### EXERCISE DETAILS:
So that nothing is lost, write out all the lines below exactly.

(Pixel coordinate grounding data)
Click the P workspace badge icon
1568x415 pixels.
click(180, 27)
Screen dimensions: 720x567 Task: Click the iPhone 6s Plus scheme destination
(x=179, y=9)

### YOUR RESPONSE:
Click the P workspace badge icon
1568x415 pixels.
click(180, 27)
Screen dimensions: 720x567 Task: Click the iPhone 6s Plus scheme destination
(x=179, y=9)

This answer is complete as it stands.